There is nothing wrong with starting down the road to your dream life only to decide that you are on the wrong road, driving the wrong vehicle, left too soon or missed an exit that would have been a more enjoyable way to get there. I feel like I have made multiple starts and stops to get to this point. In the moment, they feel like failures but as I look back, I see them more as adjustments. The plan has never really changed, I have just tried some things that didn’t work, did the right thing at the wrong time or checked my map and found I missed a turn that would make the trip better. I have no doubt that I will do this over and over as I learn what I want and need my life to be.

Whether the pot of gold at the end of the rainbow is traveling the country in my van, living in a small cabin, renting a small apartment or even meeting someone whose presence in my life changes where I want to be, the journey starts here and I can change course anytime I choose to. That is freedom.

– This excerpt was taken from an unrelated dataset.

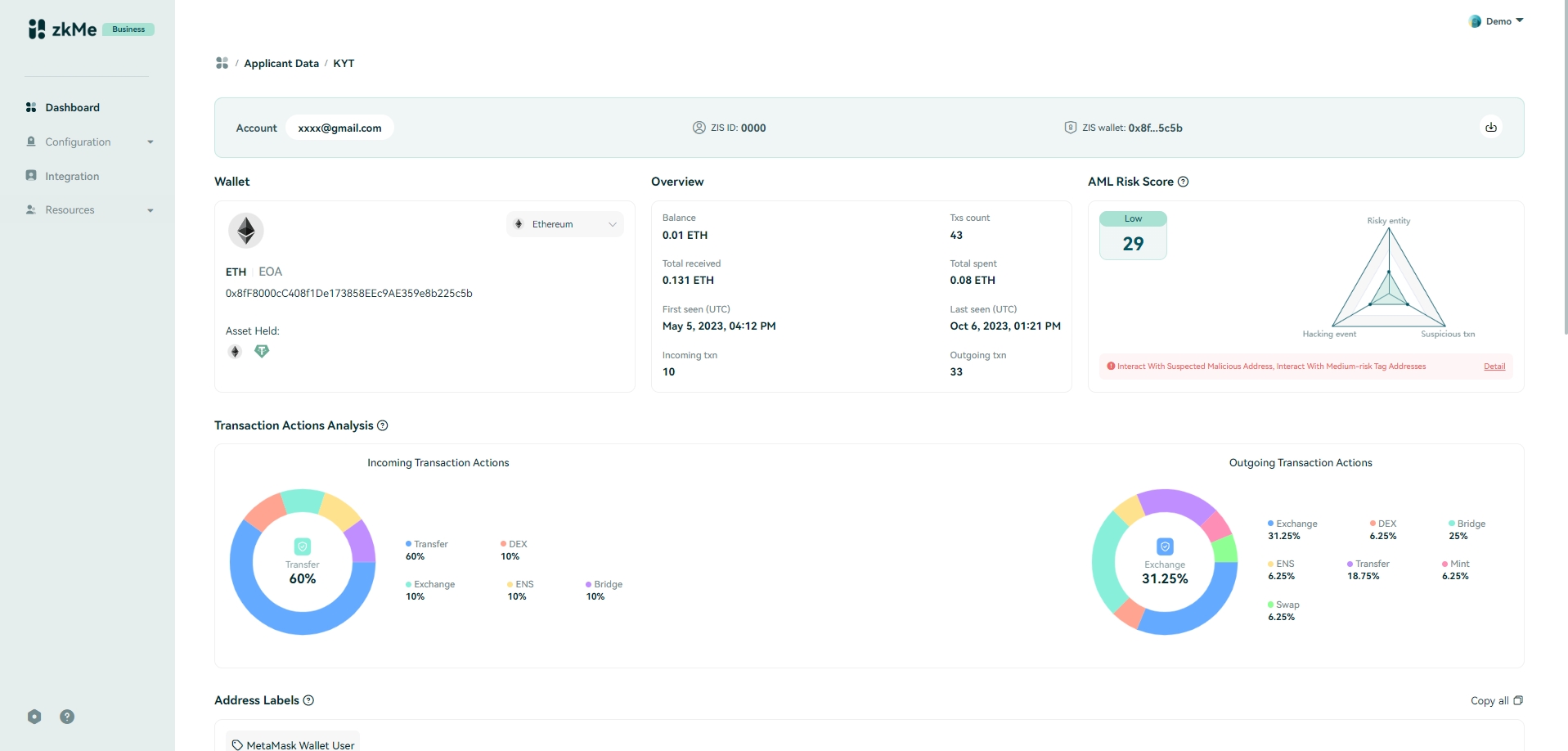Click the green Tether asset icon
This screenshot has height=751, width=1568.
(x=262, y=351)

Looking at my financial picture revealed that my annual income doesn’t leave a lot of room for additional income without the results being counter productive. That gives me a clear figure to work with. If I can’t afford to make or access more money then living the life I want will only come by reducing the money that I spend. Rethinking the idea of a travel trailer and tow vehicle, both having a loan on them, gave me the idea of replacing both with an older van that could be my everyday vehicle as well as my travel vehicle. Once I settled on that as a solution, the steps to get there were obvious. That is the plan that I am now working.

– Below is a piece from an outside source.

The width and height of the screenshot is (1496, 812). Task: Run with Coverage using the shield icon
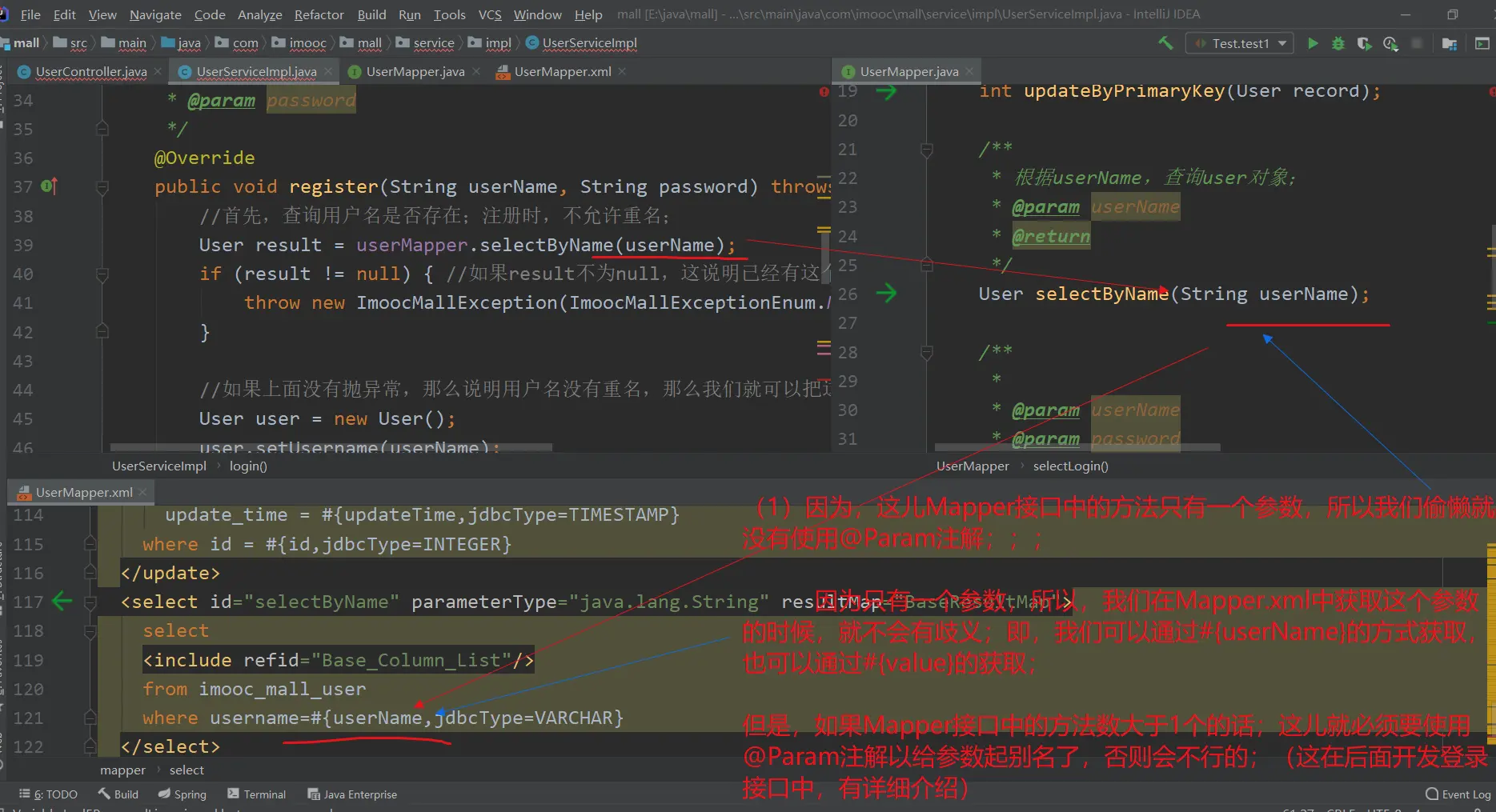pos(1364,43)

  • Sell the camper for enough to break even……Check
  • Save cash and look for a van……Check
  • Purchase van that fits my criteria…….Check
  • Do necessary repairs to make the van dependable……..In progress
  • Sell my SUV to a dealership for enough to pay off loan……..Not yet
  • Travel in my home state while learning……..Not yet
  • Go south for the winter ………big goal
  • Assess and decide if I want to rent, sell or downsize my house………bigger step
  • Trade up my van as I figure out my needs………rinse and repeat

I love this plan but it leaves me options at any point to turn back or detour as I learn the lessons that are sure to come with a change like this. With each step I am freeing up cash  and reducing debt, leaving more money to travel and adventure with. At the end I would be debt free which is my pot of gold!